Aslında şiirleri okuyup duygusunu içime sindirmekle yetinirdim çok zaman. Bilmediğim sözcükleri araştırmak ise ancak o şiiri irdelemeye karar verdiğim ender durumlar için geçerliydi. Şairinin ne demek istediğini birebir anlamaktan çok, bana ne anlattığı ile ilgiliydim. Bunu da ayrıntılı, kurallı çözümlemeler yapmadan elde etmeliydim; şiirin yüreğime seslenme biçimine bırakmalıydım sonucu.

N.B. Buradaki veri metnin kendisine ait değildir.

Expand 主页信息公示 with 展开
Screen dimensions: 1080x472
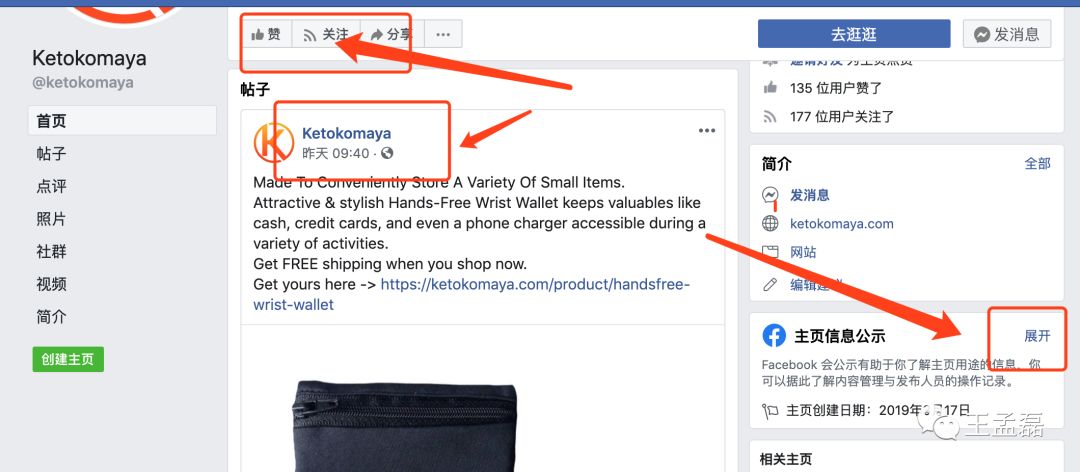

Ama bu şiiri okuduğumda Hanuş Usta kim sorusu aklıma çakılıp kaldı. Dizelerde ilerlememi engelleyecek düzeydeydi bu çakılma. Araştırmaya koyuldum; bir ipucuna varacağını bilmeden…
Prag’daki astronomik saatin mimarıymış Anuşka Usta. Kralın emri ile şehrin saat kulesini yapmaya başladığında, başına gelecekleri bilmiyormuş kuşkusuz. Saatin ünü o denli yayılmış ki benzerlerini başka ülkelere de yapması için teklifler almaya başlamış. Gurur verici bir sonuç olması gerekirken bu ün, kral tarafından ustanın gözlerine mil çektirilmesine yol açmış. Bir yılbaşının hemen öncesinde yazılmış bu şiir, sürgün şairin hasreti haykırıyor.
“Şair memleketten uzak
Hasretten delik deşik
Etrafına dalgın baktı”
Oraya gitmeliydim. Nazım Hikmet’in şiirlerini yazdığı Slavia Cafe’de oturmalı, olursa bir şiir yazmalı, şairin hasretini paylaşmalıydım. Bu arada da flüdümden çıkacak melodileri Vltavin nehrine katıp uzaklara yollayabilirdim.
En baştan belirlediğim zaman geldiğinde birlikte gidecek kimse bulamadım. Herkesin mi işi çıktı, diye canım sıkıldıysa da üzerinde durmadım. Yaşayacağım serüven, heyecanı kolay sönecek türden değildi. Flüdümü ve notalarımı bavuluma yerleştirirken küçük bir tereddüt anı yaşadım. Çabuk geçti.
Otele yerleşir yerleşmez hızlı bir şehir turu yaptım. Bulunduğum yeri, gelmeden tasarladığım görülecek yerler ve oralarda yaşanacaklar açısından konumlandırmalıydım. Eski şehre gittim ve astronomik saati buldum. Ölümün simgesi olan çanın, iskelet heykelinin elinde çalınması ile başlayıp horozun ötmesi ile biten saat başı seremonisinin hemen öncesinde oradaydım. Gösterinin keyfini çıkardım ve ardından saati incelemeye koyuldum.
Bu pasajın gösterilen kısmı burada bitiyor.